WHAT TO DO: From the material below, output every line between the line containing "Increase 圆心标记 大小" and the line containing "tap(17, 157)", inclusive, as a JSON list of strings with one string per line, omitting blank lines.

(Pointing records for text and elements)

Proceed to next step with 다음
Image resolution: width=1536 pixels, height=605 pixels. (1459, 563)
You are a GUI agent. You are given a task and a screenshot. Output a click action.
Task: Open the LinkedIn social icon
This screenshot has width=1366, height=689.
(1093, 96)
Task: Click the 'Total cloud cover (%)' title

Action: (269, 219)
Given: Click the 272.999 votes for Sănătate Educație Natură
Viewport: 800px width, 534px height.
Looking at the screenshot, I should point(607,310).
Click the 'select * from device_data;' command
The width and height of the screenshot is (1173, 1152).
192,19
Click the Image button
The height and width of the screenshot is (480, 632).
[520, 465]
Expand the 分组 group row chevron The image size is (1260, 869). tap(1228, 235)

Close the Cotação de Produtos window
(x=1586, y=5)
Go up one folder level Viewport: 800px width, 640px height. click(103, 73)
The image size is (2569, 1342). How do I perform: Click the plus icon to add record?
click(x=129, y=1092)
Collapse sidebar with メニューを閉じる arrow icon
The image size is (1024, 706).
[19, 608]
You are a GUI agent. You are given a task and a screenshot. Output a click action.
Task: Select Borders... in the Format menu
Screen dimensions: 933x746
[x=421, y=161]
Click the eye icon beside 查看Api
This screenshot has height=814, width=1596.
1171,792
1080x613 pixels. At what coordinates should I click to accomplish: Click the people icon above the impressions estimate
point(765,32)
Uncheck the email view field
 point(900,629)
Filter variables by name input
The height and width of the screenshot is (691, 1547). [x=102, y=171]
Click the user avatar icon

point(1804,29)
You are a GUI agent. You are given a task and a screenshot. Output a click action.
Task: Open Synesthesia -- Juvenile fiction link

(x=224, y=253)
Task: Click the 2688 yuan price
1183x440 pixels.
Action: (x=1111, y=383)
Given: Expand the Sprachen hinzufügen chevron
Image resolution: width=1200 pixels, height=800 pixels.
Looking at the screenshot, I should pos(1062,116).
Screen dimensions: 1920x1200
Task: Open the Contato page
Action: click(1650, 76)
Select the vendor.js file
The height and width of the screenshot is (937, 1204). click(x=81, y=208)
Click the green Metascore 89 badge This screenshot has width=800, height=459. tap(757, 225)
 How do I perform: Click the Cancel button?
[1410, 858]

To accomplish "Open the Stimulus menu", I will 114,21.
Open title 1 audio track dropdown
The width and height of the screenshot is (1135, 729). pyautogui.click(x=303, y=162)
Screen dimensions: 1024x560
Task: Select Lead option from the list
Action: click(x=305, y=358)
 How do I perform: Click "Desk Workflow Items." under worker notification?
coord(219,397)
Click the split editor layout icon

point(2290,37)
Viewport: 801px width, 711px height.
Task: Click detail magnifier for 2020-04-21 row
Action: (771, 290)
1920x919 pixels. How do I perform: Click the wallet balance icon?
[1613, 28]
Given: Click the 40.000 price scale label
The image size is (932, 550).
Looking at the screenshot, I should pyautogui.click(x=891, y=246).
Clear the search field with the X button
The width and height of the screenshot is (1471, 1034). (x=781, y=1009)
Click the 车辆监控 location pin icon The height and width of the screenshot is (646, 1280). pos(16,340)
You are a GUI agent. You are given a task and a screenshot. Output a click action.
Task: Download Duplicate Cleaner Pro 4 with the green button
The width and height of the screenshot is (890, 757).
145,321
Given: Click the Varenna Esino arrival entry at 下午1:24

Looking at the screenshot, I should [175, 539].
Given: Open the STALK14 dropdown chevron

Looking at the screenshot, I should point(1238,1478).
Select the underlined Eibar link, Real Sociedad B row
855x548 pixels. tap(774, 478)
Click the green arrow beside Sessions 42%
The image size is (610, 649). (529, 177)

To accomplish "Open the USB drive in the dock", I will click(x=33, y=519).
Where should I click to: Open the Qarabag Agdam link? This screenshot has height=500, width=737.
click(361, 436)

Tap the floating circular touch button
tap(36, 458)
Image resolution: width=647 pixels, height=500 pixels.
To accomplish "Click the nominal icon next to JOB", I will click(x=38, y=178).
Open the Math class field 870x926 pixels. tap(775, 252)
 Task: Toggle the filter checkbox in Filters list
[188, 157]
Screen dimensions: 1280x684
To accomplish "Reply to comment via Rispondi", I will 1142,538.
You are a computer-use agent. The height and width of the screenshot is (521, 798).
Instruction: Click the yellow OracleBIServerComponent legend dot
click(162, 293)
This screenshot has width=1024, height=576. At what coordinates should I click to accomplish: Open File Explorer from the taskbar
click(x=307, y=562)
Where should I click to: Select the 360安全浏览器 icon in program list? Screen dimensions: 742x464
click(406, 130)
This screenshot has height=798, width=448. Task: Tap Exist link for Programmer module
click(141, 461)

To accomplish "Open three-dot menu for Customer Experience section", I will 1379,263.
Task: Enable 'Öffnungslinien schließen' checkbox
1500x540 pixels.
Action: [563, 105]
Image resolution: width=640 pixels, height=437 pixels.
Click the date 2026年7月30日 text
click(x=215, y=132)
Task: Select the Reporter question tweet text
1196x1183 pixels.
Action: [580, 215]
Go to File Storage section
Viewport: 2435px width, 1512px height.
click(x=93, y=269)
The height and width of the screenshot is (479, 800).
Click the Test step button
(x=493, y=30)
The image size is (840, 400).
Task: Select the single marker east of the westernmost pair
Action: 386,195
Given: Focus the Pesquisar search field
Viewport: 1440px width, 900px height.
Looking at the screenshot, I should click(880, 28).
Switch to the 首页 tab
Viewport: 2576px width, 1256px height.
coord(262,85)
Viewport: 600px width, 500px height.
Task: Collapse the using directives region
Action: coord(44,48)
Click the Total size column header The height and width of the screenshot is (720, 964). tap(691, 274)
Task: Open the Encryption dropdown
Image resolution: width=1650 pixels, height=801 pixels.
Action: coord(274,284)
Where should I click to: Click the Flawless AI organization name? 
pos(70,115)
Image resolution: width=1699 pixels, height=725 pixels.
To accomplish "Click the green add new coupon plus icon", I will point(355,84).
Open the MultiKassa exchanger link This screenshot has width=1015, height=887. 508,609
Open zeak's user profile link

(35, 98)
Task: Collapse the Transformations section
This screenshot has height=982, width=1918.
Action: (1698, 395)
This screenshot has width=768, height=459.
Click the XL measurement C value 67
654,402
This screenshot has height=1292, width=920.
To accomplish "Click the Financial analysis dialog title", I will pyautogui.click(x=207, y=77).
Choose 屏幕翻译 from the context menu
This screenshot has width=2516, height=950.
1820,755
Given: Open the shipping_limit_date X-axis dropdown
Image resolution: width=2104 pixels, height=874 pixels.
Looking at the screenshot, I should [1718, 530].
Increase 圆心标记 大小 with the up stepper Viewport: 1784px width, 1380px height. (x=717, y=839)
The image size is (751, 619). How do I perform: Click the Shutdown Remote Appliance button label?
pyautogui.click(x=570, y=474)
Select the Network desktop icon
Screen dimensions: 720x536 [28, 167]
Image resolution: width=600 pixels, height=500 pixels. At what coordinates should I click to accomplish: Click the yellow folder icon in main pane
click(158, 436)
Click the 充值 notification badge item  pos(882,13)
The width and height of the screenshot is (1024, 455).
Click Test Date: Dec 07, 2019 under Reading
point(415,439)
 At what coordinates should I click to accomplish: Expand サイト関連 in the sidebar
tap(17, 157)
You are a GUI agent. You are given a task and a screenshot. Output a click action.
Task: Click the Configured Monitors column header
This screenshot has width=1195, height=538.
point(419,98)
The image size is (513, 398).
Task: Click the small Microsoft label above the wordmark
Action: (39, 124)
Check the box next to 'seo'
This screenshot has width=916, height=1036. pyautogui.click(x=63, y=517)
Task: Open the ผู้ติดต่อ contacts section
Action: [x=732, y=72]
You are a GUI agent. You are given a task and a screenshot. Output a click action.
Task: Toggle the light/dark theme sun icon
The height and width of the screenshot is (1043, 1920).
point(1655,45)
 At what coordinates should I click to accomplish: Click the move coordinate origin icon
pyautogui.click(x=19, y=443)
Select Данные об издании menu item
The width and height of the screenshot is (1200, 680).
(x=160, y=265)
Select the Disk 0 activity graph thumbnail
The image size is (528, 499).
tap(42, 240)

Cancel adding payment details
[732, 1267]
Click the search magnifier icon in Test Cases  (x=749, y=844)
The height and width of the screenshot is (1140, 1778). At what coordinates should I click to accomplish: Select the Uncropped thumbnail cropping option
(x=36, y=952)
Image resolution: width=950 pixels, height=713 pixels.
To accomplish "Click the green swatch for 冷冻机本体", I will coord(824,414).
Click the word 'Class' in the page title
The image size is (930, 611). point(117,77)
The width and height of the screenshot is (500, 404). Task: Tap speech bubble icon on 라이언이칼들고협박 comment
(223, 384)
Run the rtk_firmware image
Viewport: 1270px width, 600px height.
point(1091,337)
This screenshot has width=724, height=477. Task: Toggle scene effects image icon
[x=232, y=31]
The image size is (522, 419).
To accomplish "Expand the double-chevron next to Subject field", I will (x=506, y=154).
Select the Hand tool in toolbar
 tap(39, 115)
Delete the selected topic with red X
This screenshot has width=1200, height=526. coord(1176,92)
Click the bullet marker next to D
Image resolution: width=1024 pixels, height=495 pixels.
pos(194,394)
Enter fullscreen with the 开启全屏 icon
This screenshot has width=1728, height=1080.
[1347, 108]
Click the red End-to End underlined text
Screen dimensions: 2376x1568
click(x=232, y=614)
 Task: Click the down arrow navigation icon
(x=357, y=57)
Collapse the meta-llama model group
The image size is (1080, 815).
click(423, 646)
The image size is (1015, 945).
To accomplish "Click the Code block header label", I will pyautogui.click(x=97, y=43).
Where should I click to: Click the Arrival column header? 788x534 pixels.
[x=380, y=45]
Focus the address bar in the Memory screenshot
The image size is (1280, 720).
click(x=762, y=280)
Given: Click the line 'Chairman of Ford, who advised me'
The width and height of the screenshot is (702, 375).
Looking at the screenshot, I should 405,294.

EXPECTED ANSWER:
[
  "Increase 圆心标记 大小 with the up stepper Viewport: 1784px width, 1380px height. (x=717, y=839)",
  "The image size is (751, 619). How do I perform: Click the Shutdown Remote Appliance button label?",
  "pyautogui.click(x=570, y=474)",
  "Select the Network desktop icon",
  "Screen dimensions: 720x536 [28, 167]",
  "Image resolution: width=600 pixels, height=500 pixels. At what coordinates should I click to accomplish: Click the yellow folder icon in main pane",
  "click(158, 436)",
  "Click the 充值 notification badge item  pos(882,13)",
  "The width and height of the screenshot is (1024, 455).",
  "Click Test Date: Dec 07, 2019 under Reading",
  "point(415,439)",
  " At what coordinates should I click to accomplish: Expand サイト関連 in the sidebar",
  "tap(17, 157)"
]